Let\(P\left( n \right)\): “\(\sum\limits_{j = 2}^n {\frac{1}{{{j^2} - 1}}} = \frac{{\left( {n - 1} \right)\left( {3n + 2} \right)}}{{4n\left( {n + 1} \right)}}\)”.

In the basis step, it needs to prove that\(P\left( 1 \right)\)is true.

Since\(n \ge 2\), it needs to prove that\(P\left( 2 \right)\)is true.

For finding statement\(P\left( 2 \right)\)substituting 2 for\(n\)in the statement:

\(\begin{array}{c}\frac{1}{{{{\left( 2 \right)}^2} - 1}} = \frac{{\left( {2 - 1} \right)\left( {3\left( 2 \right) + 2} \right)}}{{4\left( 2 \right)\left( {2 + 1} \right)}}\\\frac{1}{{4 - 1}} = \frac{8}{{8 \cdot 3}}\\\frac{1}{3} = \frac{1}{3}\end{array}\)

From the above, it can see that the statement \(P\left( 2 \right)\) is true this is also known as the basis step of the proof.

Proving the Inductive step

In the inductive step, it needs to prove that, if\(P\left( k \right)\)is true, then\(P\left( {k + 1} \right)\)is also true.

That is,\(P\left( k \right) \to P\left( {k + 1} \right)\)is true for all positive integers k.

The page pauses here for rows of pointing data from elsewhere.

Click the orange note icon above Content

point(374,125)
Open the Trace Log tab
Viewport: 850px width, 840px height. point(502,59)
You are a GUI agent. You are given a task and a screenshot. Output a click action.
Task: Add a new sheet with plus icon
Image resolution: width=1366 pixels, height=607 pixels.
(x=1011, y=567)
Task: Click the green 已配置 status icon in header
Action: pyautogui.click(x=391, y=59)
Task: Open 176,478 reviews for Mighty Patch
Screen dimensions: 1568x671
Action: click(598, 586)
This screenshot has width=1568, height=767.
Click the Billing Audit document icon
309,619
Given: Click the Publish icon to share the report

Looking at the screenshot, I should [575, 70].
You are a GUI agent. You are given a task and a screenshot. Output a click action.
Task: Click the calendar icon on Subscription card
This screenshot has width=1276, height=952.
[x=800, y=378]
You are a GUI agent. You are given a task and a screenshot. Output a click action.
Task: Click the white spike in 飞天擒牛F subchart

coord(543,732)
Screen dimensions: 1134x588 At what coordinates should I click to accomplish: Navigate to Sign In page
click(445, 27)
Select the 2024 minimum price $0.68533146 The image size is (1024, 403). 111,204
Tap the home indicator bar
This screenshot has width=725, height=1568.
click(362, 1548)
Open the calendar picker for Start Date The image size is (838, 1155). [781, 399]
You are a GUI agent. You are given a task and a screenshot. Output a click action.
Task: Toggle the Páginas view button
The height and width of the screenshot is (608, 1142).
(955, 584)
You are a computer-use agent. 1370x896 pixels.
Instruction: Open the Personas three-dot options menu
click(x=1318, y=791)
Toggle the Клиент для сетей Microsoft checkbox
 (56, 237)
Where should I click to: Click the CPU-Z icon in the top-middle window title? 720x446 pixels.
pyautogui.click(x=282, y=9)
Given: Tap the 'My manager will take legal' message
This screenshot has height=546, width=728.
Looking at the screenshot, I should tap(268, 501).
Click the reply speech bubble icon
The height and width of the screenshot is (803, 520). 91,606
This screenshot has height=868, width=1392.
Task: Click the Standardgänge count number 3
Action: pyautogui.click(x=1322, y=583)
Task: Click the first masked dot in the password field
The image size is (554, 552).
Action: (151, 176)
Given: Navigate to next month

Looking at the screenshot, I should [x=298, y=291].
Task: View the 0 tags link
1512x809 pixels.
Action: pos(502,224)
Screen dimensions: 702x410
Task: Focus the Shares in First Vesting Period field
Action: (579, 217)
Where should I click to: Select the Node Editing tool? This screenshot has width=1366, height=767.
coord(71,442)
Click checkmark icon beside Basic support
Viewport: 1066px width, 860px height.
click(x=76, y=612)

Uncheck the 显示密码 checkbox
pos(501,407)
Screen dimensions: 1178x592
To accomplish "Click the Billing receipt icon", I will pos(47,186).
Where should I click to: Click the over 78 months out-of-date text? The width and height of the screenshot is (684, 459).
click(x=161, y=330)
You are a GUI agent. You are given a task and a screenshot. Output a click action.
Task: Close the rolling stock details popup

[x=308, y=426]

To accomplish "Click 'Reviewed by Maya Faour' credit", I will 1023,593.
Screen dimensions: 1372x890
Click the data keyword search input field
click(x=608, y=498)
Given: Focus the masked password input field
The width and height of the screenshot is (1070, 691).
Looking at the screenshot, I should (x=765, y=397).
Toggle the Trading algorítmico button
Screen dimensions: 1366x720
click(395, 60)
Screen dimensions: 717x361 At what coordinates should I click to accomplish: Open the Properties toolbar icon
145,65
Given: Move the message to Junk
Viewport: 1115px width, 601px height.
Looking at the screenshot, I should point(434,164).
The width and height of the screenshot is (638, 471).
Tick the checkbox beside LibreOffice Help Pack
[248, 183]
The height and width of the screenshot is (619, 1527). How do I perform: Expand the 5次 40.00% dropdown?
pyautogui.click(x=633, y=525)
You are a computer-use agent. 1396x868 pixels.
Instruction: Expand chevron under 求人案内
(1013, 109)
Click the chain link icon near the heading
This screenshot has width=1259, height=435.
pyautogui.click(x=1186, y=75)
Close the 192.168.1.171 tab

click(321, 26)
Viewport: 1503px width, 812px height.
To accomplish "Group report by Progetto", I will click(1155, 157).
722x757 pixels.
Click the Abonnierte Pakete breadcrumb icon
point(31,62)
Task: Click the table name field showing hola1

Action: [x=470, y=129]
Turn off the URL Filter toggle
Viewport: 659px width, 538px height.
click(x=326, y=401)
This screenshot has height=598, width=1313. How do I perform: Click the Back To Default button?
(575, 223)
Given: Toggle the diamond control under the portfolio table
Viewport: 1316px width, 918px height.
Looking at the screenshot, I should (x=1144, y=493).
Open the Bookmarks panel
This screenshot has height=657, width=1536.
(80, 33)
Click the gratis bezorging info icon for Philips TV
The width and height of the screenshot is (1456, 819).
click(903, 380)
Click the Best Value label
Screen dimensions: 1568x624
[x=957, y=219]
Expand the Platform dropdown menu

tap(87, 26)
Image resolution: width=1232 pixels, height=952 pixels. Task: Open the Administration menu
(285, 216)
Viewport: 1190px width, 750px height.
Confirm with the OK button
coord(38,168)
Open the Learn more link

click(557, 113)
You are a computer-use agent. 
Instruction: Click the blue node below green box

In the inductive hypothesis, it assumes that\(P\left( k \right)\)is true for any arbitrary positive integer\(k\).

That is\(\sum\limits_{j = 2}^k {\frac{1}{{{j^2} - 1}}} = \frac{{\left( {k - 1} \right)\left( {3k + 2} \right)}}{{4k\left( {k + 1} \right)}}\).

Now it must have to show that\(P\left( {k + 1} \right)\)is also true.

Therefore, replacing\(k\)with\(k + 1\)in the statement:

From inductive hypothesis it knows\(\sum\limits_{j = 2}^k {\frac{1}{{{j^2} - 1}}} = \frac{{\left( {k - 1} \right)\left( {3k + 2} \right)}}{{4k\left( {k + 1} \right)}}\).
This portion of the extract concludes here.